I am trying to solve binary subtraction:
$$11000_2 - 1011_2 = 1001_2$$
I know that it should be $1001_2$, when checking with answer key however I am not sure how it was calculated as I get different result : $1011_2$, as $0-1$ should give $1$.
Thank you for your help in advance!
On
Computing $1111_2-1011_2$ is easy: you just change each $0$ into $1$ and each $0$ into $1$, getting $0100_2=100_2$. Now adding $1$ is easy as well: you get $101_2$.
I'll leave out the subscript $2$ from now on.
Why is this important? Because you can say $$ 11000-1011=11000+(10000-1011)-10000 $$ and $10000-1011=1+1111-1011=101$ as seen before. Thus we do an addition $$ \begin{array}{rc} 11000&+\\ 101&=\\ \hline 11101 \end{array} $$ and an easy subtraction $$ \begin{array}{rc} 11101&-\\ 10000&=\\ \hline 1101 \end{array} $$
Additions are easier than subtraction, because you carry only to the next column (maybe several times), while borrowing can jump several columns away.
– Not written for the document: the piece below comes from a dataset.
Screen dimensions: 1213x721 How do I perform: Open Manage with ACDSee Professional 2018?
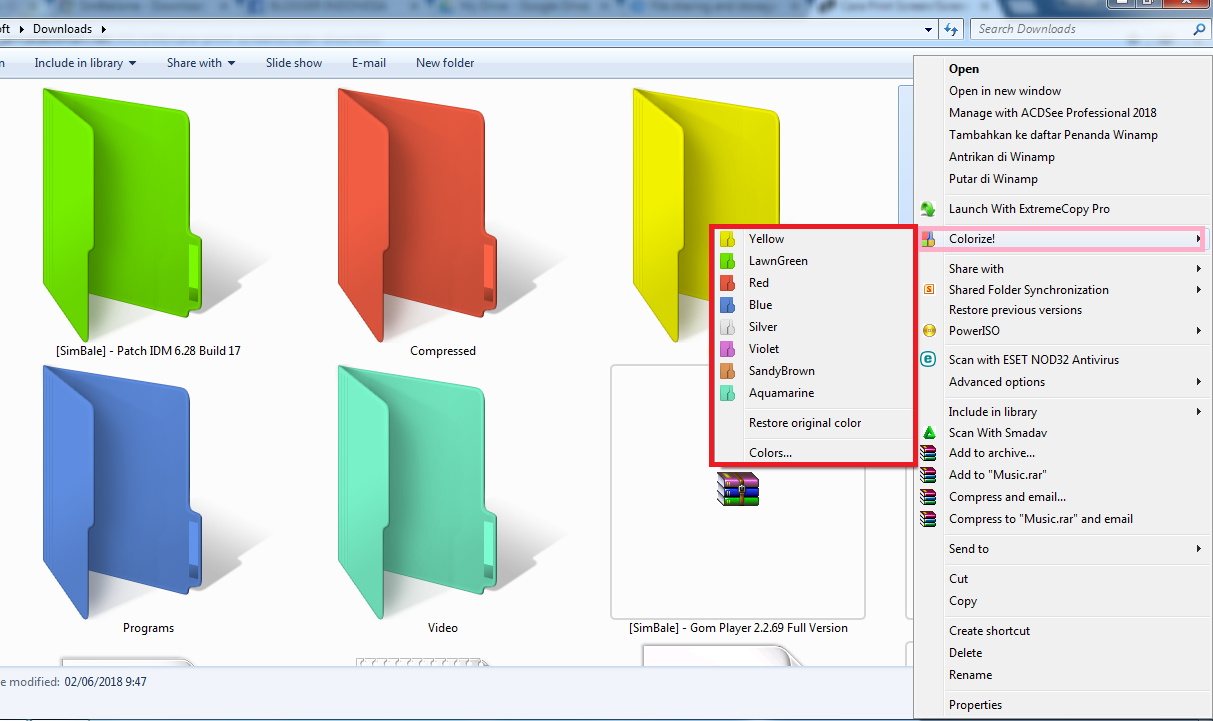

Another example: $1001001-10110$. Compute $111111-010110=101001$, so $1000000=101001+1=101010$. Then $$ \begin{array}{rc} 1001001&+\\ 101010&=\\ \hline 1110011&-\\ 1000000&=\\ \hline 110011 \end{array} $$
Final checks:
Don't forget to "borrow" when subtracting $1$ from $0$.
Here it is in "slow motion:" \begin{array}{c} &1&\not1 ^ 0 & \not0^\color{red}1 & \not0^\color{red}1&^10\\ -&&1 & 0 & 1 & 1\\\hline &&&&&1 \end{array} \begin{array}{c} &\not 1^0&^10 & \color{red}1 & \color{red}1&^10\\ -&&1 & 0 & 1 & 1\\\hline &&1&1&0&1 \end{array}
Note: If the answer key has listed $1001$ as the correct answer, they're wrong...
:)